• [Input data]
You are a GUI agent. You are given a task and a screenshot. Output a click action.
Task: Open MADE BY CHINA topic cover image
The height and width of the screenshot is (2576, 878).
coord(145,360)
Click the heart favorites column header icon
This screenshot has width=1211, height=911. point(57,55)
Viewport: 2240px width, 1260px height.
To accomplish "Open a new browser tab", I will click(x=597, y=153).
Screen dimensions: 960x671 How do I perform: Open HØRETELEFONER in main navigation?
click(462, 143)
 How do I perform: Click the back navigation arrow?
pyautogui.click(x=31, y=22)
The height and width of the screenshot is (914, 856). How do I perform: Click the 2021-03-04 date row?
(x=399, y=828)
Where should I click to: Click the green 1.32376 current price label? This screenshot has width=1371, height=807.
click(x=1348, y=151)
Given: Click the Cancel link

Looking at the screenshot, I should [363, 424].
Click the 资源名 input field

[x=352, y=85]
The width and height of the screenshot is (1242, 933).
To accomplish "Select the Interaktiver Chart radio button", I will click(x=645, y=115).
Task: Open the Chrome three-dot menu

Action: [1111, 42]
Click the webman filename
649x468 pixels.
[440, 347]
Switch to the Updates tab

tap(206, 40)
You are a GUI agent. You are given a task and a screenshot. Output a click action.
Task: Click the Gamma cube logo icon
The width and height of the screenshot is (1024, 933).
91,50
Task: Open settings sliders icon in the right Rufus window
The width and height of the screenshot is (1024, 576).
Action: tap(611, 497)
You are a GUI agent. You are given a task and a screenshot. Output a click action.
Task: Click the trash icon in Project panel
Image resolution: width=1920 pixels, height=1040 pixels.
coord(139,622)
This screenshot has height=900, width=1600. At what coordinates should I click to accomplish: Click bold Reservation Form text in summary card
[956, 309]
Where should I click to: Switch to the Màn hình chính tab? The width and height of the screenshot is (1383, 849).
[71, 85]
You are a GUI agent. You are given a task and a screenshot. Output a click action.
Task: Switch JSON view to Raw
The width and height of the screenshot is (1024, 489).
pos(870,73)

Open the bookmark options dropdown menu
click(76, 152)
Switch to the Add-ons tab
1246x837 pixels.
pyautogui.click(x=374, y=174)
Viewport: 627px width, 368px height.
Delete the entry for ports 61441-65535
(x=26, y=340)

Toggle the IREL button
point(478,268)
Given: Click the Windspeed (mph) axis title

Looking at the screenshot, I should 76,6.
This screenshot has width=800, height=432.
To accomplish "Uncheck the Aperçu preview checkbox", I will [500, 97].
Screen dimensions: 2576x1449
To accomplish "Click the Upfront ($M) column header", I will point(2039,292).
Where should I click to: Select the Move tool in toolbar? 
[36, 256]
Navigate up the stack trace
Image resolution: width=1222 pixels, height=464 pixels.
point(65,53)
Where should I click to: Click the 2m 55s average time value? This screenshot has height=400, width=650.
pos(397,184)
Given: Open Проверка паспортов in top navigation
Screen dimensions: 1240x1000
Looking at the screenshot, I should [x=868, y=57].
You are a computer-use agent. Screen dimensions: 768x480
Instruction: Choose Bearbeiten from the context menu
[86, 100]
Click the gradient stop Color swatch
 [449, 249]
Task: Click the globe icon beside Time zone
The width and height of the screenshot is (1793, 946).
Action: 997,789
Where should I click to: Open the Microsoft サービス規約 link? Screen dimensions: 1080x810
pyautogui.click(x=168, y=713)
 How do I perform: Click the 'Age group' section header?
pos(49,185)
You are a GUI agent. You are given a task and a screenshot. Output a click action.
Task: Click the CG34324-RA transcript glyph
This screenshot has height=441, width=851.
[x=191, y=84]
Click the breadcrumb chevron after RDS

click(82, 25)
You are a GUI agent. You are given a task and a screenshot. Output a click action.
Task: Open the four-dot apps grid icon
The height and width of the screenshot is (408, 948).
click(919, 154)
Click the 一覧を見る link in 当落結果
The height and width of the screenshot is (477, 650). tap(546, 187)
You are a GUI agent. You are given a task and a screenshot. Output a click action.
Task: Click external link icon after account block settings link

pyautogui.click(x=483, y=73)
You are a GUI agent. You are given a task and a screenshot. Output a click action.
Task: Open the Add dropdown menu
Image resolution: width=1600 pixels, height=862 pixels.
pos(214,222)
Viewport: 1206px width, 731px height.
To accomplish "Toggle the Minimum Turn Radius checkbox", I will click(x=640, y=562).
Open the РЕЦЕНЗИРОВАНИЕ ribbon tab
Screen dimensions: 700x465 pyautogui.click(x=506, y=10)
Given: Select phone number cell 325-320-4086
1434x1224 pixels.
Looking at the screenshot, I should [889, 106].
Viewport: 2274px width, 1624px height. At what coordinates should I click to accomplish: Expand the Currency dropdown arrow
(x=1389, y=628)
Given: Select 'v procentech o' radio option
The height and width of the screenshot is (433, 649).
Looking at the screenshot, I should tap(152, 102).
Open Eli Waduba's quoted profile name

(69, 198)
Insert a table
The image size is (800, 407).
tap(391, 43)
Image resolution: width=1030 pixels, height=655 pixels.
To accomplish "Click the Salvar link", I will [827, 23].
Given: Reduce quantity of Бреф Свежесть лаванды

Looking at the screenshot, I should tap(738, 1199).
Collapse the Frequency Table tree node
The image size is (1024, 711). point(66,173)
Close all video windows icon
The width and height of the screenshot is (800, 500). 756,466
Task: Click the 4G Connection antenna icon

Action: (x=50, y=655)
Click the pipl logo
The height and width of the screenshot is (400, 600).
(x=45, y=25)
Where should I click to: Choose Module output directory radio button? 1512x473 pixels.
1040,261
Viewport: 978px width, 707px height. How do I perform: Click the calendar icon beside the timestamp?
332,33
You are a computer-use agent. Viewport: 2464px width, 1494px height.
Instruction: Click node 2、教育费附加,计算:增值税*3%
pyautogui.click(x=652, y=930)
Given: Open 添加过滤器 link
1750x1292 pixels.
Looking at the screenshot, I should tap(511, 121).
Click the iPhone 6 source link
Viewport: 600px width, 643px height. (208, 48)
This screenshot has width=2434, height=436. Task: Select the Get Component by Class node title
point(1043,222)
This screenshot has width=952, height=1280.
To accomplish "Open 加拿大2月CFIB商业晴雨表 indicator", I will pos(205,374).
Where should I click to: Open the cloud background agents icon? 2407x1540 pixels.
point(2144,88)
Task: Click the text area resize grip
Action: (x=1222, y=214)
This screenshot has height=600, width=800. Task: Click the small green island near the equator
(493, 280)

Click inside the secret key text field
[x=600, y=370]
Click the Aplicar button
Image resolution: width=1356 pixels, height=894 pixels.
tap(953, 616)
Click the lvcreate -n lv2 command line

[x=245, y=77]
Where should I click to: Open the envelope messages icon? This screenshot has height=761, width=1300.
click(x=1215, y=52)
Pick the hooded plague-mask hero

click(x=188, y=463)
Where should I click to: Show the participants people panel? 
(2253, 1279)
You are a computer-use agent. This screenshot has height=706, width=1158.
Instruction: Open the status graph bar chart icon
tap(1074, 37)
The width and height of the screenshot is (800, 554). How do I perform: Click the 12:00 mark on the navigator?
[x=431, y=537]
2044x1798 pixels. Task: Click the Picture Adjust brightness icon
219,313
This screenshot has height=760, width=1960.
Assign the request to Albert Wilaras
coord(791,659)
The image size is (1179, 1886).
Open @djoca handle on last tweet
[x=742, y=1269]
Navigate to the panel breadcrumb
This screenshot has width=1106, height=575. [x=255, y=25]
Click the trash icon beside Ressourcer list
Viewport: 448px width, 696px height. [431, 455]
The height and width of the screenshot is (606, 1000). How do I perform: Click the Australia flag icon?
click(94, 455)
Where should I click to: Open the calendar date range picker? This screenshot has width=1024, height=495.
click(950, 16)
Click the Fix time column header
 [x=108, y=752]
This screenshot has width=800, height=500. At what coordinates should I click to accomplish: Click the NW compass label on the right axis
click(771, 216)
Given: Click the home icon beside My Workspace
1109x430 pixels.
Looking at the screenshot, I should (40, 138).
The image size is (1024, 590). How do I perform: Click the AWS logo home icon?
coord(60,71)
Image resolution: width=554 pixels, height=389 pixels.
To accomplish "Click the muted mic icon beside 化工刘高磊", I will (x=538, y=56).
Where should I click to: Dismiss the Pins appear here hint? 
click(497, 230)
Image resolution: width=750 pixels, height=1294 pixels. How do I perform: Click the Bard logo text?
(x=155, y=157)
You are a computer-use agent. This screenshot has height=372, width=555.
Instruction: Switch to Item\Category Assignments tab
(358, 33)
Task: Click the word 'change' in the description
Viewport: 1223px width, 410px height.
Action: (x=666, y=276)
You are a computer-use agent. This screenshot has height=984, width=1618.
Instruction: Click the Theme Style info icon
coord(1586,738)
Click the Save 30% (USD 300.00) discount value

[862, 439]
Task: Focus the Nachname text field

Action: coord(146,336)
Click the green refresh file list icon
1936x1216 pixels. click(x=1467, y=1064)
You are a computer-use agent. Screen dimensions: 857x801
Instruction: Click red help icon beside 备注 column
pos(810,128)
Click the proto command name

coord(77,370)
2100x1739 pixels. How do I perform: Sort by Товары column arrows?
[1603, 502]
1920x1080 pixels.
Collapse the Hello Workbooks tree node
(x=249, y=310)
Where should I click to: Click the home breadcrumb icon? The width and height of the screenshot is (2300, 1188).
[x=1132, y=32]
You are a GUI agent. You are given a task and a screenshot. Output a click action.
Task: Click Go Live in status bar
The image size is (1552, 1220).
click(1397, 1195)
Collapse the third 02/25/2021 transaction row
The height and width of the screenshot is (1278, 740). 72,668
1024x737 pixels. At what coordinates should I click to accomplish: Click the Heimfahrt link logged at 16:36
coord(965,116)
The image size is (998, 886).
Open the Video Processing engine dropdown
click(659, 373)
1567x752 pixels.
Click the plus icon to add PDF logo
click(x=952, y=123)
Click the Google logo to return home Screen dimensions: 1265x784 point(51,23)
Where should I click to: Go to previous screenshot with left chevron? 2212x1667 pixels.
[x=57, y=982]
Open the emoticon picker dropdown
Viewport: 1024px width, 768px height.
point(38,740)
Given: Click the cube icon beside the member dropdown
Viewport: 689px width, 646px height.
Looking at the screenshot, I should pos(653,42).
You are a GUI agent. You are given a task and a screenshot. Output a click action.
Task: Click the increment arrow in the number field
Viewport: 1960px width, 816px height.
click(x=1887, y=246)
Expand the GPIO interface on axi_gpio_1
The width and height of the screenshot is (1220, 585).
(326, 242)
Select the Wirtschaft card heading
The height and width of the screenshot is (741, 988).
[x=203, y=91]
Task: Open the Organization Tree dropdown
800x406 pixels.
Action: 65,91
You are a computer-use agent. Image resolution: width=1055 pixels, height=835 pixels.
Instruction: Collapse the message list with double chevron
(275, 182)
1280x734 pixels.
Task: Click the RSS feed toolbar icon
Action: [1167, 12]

• [Exercise instructions]
Pull out every line above that contains the word "after", and copy each one.

• [Final result]
Click the breadcrumb chevron after RDS
Task: Click external link icon after account block settings link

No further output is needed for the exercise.